— BEGIN Supplied passage —

# Craftsman blower - leaking oil, white smoke



## WannaEngine (Nov 7, 2010)

Hi all, 

At the beginning of the year I replaced my Craftsman blower carb, but am now having more issues. There seems to be excessive oil coming from the exhaust. It also seems to bog down when wide open, and exhausts white smoke. There is also oil accumulation in the air filter. Oil also seemd to be all over the thing.

After running, the blower section (where the exhaust hits) has a fine coating of oil.

Any ideas? Bad gas? I dont think this new carb has any adjustments on it.

Additionally, when I took the carb off yesterday to inspect, there is not a gasket between the carb and the plastic body it mounts to... I don't think I would have forgotten to put this on, buy should there be one?

Thanks!


----------



## luckyvision (May 24, 2007)

offhand i don't remember if there is a gasket or not, but go to www.searspartsdirect.com & put in you modle number & look at the parts fiche. if you were missing a gasket & it caused an air leak you'd be running lean not rich...

assuming it's the correct carb, I would check your fuel/oil mix ratio, sounds way too high, or your carb adjustments are off (or both)

--Lucky


----------



## justin3 (Apr 10, 2007)

Please provide us with the model of the blower, it sounds like you have the fuel mixture with too much oil in it, or you are using low grade (power care) oil. The bogging down could be an air leak, loose fuel line or clogged muffler.


----------



## WannaEngine (Nov 7, 2010)

Thanks. As it turned out, I believe it was bad gas. I discarded what was in it, purchased a new gallon, mixed with the all-in-one oil (I think from sears or HD... mix 2.6 oz per gallon, comes in a 12ish oz plastic bottle where you squeeze from the bottom and it get pushed into metering section of the bottle in the top).

Seems to run fine now.


----------



## junebug1701 (Jun 15, 2009)

WannaEngine said:


> Thanks. As it turned out, I believe it was bad gas. I discarded what was in it, purchased a new gallon, mixed with the all-in-one oil (I think from sears or HD... mix 2.6 oz per gallon, comes in a 12ish oz plastic bottle where you squeeze from the bottom and it get pushed into metering section of the bottle in the top).


Better double check that fuel mixture. All the Craftsman stuff I'm familiar with use a 40:1 mixture. That means you need 3.2 oz of oil per gallon, not 2.6!


----------



## luckyvision (May 24, 2007)

if it's a synthetic oil, he's probably fine @ 50:1


----------

— END Supplied passage —

▶ [Exercise] Write out the Craftsman blower thread again, starting with "offhand i don't" and going on through "(Apr 10, 2007)", putting "parts diagram" in place of "parts fiche".

— BEGIN Supplied entries —

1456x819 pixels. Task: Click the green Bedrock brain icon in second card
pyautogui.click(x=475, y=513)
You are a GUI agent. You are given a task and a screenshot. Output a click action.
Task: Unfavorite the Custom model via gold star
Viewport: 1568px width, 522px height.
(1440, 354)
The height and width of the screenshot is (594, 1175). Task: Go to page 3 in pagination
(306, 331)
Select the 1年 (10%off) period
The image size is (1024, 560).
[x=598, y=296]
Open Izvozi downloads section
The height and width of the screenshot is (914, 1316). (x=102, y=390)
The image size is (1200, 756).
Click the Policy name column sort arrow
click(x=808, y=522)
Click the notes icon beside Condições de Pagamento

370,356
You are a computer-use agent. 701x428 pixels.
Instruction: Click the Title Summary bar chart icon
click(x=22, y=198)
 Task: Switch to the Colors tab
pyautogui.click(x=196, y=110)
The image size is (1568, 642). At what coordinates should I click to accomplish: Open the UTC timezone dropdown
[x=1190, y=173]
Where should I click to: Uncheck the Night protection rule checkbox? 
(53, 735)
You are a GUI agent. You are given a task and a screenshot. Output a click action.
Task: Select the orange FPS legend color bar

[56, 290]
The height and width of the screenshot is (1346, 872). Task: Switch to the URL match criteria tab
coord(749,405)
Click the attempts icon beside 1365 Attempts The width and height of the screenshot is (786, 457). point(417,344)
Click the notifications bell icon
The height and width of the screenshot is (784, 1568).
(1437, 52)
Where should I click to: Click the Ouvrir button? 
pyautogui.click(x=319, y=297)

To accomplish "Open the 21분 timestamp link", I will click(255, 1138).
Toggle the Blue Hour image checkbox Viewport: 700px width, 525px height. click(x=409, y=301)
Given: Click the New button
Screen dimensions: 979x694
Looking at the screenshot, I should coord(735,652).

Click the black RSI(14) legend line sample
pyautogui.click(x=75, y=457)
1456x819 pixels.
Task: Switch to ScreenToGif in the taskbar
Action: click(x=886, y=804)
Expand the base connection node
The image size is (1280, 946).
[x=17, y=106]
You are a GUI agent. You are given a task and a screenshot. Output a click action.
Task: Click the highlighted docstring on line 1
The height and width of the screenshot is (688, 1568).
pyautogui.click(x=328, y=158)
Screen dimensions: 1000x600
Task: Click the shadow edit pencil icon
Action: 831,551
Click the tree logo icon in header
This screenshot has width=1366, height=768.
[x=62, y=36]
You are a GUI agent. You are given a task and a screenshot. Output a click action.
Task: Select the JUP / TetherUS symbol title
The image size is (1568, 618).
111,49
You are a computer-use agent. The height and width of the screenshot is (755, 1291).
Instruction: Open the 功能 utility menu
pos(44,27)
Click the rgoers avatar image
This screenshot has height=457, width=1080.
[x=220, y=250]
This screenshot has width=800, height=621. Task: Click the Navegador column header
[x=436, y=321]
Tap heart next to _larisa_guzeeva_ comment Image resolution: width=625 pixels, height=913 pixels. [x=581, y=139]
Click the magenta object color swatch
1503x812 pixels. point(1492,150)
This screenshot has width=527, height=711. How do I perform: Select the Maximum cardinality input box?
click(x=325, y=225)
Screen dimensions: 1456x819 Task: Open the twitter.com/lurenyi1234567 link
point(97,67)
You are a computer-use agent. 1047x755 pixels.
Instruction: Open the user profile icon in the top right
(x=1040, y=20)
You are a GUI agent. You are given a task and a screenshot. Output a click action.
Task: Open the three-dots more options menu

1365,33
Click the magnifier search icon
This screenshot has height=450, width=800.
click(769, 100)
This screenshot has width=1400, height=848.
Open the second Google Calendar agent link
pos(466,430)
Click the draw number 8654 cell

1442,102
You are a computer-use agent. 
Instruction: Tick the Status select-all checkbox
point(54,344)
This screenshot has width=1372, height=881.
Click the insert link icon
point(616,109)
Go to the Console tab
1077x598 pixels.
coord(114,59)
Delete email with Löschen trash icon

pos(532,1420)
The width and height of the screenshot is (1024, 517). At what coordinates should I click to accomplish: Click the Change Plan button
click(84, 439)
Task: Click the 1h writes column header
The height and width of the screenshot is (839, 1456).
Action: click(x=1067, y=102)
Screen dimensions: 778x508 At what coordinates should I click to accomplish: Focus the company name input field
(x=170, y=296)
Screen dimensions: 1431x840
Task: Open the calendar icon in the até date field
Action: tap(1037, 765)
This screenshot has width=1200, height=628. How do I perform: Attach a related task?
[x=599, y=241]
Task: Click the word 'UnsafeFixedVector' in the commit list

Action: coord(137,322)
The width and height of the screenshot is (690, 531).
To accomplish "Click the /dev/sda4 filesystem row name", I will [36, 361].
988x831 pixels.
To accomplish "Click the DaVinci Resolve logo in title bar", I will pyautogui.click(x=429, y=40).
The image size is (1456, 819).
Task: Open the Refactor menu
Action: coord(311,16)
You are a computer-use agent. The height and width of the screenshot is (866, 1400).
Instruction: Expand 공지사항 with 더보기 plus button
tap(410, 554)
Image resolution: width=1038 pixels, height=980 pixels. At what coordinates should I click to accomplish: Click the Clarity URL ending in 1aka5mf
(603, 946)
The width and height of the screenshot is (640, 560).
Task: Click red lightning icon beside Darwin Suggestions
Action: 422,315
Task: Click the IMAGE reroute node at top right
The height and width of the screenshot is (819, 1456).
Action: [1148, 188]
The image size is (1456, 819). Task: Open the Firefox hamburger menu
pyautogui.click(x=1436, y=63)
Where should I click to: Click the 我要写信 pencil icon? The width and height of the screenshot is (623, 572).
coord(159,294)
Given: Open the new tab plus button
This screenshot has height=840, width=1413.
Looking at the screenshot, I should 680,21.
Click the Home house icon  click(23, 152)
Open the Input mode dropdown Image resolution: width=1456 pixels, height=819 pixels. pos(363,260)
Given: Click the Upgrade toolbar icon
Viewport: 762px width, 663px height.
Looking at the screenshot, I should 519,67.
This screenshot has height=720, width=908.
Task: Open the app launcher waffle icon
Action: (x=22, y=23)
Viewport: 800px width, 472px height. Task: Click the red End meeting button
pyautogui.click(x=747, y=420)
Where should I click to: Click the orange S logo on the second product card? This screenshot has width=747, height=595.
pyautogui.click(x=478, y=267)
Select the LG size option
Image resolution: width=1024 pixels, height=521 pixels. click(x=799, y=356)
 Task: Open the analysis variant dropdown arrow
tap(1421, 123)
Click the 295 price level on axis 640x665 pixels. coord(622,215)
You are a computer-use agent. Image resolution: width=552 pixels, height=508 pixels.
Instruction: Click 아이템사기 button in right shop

— END Supplied entries —

▶ [Solution for this exercise]
offhand i don't remember if there is a gasket or not, but go to www.searspartsdirect.com & put in you modle number & look at the parts diagram. if you were missing a gasket & it caused an air leak you'd be running lean not rich...

assuming it's the correct carb, I would check your fuel/oil mix ratio, sounds way too high, or your carb adjustments are off (or both)

--Lucky


----------



## justin3 (Apr 10, 2007)